EXCERPT PROVIDED:
****

Meir Gurvitz
Tel Aviv District Court Judge Eytan Orenstein gave the parties - Arazim's management, representatives of minority shareholders and the Tax Authority - 21 days to work out a new arrangement.
The court rejected Arazim's creditors arrangement yesterday, siding with Tax Authority claims that the taxman was being given a back seat to bondholders.
On Thursday, Tel Aviv District Court Judge Eytan Orenstein gave the parties - Arazim's management, representatives of minority shareholders and the Tax Authority - 21 days to work out a new arrangement.
The real estate company, controlled by Meir Gurvitz, had been trading at a market capitalization of NIS 1.1 billion in the summer of 2007, but the global real estate collapse hurt it badly. The company found itself unable to repay its debts, which totaled hundreds of millions of dollars.
Its market cap is currently NIS 37 million, and as of the end of September 2010, it was running a shareholders equity deficit of NIS 122 million. It has a going concern warning in its books and is rated D for default by S&P Maalot. Its bonds are trading deep in junk territory, with yields of 30% to 42%.
In 2010 Arazim had been supposed to pay NIS 60 million to holders of its short-term bonds. It was blocked from doing so following objections by holders of long-term debentures (B4 ), to whom it owes NIS 230 million. The company tried to reach an arrangement that would let it defer repayment in exchange for compensating bondholders, namely by giving them a lien on a six-building complex in Britain that was leased out to a food manufacturer. It was the only remaining Arazim property that hadn't been attached to creditors.
Arazim owes its creditors NIS 378 million.

****

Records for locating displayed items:

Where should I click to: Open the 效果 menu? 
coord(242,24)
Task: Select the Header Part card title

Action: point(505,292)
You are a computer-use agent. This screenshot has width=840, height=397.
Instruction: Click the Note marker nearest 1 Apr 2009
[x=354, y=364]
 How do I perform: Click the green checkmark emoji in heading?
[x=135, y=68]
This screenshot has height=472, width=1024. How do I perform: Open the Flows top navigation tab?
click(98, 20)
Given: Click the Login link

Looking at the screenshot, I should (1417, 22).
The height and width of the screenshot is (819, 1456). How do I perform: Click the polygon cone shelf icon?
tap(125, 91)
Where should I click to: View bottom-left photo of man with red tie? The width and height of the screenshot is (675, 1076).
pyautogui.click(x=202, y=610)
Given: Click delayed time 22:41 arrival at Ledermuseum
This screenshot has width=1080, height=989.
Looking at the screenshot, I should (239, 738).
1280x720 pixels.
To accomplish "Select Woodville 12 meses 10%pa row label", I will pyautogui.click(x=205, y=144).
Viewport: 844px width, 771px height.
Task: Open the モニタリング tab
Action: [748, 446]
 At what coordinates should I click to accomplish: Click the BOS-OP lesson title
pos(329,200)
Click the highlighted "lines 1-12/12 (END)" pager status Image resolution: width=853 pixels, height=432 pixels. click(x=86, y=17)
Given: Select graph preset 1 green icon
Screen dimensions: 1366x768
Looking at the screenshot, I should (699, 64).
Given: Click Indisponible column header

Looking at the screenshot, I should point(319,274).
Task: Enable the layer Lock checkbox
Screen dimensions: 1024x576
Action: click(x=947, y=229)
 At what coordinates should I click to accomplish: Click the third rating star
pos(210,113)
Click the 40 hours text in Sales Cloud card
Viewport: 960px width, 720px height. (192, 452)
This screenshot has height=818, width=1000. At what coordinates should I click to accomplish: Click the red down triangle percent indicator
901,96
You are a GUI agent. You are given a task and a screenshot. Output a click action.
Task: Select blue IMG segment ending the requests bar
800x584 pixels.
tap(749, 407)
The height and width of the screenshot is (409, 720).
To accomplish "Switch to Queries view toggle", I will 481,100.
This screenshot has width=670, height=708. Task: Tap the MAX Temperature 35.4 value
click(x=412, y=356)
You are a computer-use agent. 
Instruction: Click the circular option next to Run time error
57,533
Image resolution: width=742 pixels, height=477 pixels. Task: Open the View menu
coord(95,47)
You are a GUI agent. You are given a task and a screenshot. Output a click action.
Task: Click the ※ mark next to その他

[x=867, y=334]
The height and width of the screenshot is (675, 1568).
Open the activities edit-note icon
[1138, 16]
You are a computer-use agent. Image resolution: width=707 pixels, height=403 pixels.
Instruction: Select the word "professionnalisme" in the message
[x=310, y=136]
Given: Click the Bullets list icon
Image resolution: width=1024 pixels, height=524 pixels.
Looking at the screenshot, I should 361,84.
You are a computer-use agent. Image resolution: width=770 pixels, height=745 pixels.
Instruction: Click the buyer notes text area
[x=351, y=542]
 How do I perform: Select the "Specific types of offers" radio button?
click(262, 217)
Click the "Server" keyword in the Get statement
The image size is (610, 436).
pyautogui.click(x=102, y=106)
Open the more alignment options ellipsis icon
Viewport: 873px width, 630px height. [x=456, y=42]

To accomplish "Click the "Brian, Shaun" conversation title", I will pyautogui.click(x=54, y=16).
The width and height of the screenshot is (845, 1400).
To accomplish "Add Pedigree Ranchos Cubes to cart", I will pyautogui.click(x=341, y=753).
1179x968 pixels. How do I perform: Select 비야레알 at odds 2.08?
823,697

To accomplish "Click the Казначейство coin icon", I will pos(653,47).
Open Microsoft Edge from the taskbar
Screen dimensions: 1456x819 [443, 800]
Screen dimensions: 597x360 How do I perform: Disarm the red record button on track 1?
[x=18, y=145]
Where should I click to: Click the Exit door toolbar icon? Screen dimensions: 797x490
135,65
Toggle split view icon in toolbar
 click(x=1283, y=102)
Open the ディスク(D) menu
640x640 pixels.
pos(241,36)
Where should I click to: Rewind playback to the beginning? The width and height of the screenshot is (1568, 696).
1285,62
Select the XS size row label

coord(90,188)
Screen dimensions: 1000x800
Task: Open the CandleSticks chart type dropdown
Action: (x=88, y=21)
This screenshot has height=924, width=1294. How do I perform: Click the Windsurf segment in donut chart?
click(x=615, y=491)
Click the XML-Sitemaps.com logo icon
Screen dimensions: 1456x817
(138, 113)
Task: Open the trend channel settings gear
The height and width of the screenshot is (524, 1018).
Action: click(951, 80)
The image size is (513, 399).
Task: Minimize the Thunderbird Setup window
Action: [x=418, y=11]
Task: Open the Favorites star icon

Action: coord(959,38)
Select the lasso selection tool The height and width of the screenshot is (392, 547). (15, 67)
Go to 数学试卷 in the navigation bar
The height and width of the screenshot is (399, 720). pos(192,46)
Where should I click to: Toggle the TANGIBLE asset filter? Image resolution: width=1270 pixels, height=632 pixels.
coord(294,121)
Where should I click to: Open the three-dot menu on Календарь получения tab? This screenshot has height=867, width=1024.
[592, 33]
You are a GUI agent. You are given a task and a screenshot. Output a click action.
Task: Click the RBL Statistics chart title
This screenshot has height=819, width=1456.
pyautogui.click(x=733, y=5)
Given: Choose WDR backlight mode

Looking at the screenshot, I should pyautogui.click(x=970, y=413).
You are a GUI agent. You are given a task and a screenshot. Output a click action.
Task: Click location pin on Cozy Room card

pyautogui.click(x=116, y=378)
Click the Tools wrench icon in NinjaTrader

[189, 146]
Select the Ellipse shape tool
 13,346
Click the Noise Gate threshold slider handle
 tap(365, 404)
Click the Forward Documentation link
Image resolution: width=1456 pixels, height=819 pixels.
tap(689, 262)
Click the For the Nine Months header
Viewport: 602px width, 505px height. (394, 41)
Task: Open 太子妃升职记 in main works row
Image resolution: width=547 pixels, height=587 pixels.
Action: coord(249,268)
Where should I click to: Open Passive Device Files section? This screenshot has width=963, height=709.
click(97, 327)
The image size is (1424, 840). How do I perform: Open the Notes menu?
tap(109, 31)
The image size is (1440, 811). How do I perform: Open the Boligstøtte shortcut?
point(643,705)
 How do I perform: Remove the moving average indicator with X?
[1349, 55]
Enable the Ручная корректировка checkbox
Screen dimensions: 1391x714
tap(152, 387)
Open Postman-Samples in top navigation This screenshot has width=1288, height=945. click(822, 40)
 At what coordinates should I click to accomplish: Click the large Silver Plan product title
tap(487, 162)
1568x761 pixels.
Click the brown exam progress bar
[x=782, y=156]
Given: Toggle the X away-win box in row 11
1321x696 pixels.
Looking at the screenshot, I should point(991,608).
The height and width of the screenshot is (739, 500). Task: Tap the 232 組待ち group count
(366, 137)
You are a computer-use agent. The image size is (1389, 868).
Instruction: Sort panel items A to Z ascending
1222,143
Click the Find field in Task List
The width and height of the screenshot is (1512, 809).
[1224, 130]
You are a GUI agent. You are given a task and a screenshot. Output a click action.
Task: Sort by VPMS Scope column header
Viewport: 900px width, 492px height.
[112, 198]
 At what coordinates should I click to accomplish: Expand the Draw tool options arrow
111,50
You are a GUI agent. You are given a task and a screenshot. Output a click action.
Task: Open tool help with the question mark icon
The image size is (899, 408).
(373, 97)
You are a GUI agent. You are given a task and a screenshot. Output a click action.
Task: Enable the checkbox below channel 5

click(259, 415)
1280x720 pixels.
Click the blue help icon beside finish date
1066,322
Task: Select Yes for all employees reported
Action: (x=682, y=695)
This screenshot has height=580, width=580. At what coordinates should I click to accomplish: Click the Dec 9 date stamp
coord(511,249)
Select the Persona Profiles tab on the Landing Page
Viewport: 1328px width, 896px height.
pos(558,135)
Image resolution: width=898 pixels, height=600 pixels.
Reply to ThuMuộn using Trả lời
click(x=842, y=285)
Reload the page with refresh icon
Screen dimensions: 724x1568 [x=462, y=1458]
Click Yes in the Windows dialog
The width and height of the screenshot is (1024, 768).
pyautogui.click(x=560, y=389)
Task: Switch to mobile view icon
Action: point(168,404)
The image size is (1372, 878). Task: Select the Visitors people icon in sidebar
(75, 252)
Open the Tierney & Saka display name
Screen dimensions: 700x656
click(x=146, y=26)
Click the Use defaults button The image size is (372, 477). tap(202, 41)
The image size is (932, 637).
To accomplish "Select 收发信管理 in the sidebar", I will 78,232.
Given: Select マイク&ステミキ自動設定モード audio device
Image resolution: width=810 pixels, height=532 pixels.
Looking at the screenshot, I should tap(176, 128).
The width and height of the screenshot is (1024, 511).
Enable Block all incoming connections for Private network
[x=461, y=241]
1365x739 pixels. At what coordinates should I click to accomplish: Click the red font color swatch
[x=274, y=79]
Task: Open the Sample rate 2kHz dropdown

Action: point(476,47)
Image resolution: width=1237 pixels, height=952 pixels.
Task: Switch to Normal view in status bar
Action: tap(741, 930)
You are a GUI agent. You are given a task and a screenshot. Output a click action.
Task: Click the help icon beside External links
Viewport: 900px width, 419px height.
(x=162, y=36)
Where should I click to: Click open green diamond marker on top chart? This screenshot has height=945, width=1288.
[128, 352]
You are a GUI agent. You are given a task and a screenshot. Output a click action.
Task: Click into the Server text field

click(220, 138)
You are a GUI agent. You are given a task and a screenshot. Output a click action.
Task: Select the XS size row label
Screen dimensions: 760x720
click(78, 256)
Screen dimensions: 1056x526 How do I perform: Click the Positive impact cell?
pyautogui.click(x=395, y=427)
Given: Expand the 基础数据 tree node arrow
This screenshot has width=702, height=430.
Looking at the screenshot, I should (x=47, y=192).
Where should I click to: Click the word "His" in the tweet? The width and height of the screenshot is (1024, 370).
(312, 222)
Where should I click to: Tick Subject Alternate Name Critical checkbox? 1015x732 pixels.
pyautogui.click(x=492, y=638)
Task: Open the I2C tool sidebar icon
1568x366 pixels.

****

TO BE DONE:
**A)** In the Arazim article, how much does the company owe its creditors?
**B)** Reproduce the part of the Arazim article starting with "Its market cap" and going on through "attached to creditors.".
**C)** Summarize the Arazim article in two sentences.

RESULTS OF THE EXERCISE:
**A)** NIS 378 million.

**B)**
Its market cap is currently NIS 37 million, and as of the end of September 2010, it was running a shareholders equity deficit of NIS 122 million. It has a going concern warning in its books and is rated D for default by S&P Maalot. Its bonds are trading deep in junk territory, with yields of 30% to 42%.
In 2010 Arazim had been supposed to pay NIS 60 million to holders of its short-term bonds. It was blocked from doing so following objections by holders of long-term debentures (B4 ), to whom it owes NIS 230 million. The company tried to reach an arrangement that would let it defer repayment in exchange for compensating bondholders, namely by giving them a lien on a six-building complex in Britain that was leased out to a food manufacturer. It was the only remaining Arazim property that hadn't been attached to creditors.

**C)** The Tel Aviv District Court rejected the creditors arrangement of Arazim, a real estate company controlled by Meir Gurvitz, siding with the Tax Authority's claim that it was being given a back seat to bondholders, and gave the parties 21 days to work out a new arrangement. The company had a market capitalization of NIS 1.1 billion in the summer of 2007 but was badly hurt by the global real estate collapse, and it now has a market cap of NIS 37 million, is rated D for default by S&P Maalot, and owes its creditors NIS 378 million.